Study design: Clinical trial: one-year duration.
Setting: Ten patients with diagnosis of BPPV made by history and physical examination and at least two episodes of documented BPPV in the previous two years and chronic complaints of dizziness. Neurologic and other otological diseases were excluded for these patients.
Subjects and methods: Vitamin D was evaluated by measuring serum 25-hydroxyvitamin D (25-OHD). Levels below 20 ng/mL were considered deficiency and levels between 20 and 30 ng/mL were considered insufficiency. Half of the patients (treatment group) started a treatment with cholecalciferol while the remaining patients were the control group. All of the patients were reevaluated every three months.

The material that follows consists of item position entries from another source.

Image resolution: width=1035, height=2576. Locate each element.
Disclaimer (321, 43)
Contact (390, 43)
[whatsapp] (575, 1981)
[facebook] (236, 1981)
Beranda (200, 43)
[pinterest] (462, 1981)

Results: All patients of the treatment group did not have any subsequent episode of positional vertigo, dizziness complaints or nystagmus evoked by provocative manoeuvers. At reevaluations, the mean value of serum 25-OHD for the treatment group had increased noticeably. It was also significantly higher than the mean value of control group. All patients of control group had positional vertigo episodes, as well as positional nystagmus at office reevaluations.
Conclusion: These results support the need to systematically measure and correct vitamin D levels in patients with recurrent BPPV.